[Target position listing]
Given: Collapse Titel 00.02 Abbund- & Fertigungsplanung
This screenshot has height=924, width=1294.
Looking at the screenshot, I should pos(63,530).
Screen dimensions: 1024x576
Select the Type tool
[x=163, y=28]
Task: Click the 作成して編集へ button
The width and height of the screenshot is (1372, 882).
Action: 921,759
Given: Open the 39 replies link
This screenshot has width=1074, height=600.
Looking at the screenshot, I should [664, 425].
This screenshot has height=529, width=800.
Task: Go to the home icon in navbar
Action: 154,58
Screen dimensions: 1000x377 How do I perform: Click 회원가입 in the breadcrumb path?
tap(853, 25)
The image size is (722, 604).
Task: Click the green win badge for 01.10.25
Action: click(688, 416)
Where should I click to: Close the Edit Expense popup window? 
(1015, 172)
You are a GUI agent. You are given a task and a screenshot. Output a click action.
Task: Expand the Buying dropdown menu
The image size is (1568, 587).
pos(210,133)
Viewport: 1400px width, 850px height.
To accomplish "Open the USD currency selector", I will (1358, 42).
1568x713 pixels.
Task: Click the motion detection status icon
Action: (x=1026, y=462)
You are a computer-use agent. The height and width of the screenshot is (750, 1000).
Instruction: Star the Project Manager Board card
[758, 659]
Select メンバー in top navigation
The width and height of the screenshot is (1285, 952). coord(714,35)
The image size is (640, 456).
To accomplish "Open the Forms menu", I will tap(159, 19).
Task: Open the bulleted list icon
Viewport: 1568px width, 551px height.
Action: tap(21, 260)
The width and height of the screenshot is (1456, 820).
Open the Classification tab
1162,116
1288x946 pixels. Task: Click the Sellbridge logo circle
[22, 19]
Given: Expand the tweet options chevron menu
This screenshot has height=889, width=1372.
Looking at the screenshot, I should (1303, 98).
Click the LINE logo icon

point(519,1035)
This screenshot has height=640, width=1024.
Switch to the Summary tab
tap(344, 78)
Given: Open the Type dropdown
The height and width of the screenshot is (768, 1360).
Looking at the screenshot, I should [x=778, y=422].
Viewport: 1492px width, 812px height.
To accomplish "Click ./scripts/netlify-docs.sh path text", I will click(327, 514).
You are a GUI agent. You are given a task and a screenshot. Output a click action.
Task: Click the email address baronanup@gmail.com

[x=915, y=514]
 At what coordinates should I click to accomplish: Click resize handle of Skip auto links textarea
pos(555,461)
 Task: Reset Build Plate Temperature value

▶ Task objective: Rewrite the lines from the one containing "Viewport: 1492px width, 812px height." through the end of the listing, both included, changing "resize handle" to "drag handle" and leaving everything else as it is.

▶ Result of this task:
Viewport: 1492px width, 812px height.
To accomplish "Click ./scripts/netlify-docs.sh path text", I will click(327, 514).
You are a GUI agent. You are given a task and a screenshot. Output a click action.
Task: Click the email address baronanup@gmail.com

[x=915, y=514]
 At what coordinates should I click to accomplish: Click drag handle of Skip auto links textarea
pos(555,461)
 Task: Reset Build Plate Temperature value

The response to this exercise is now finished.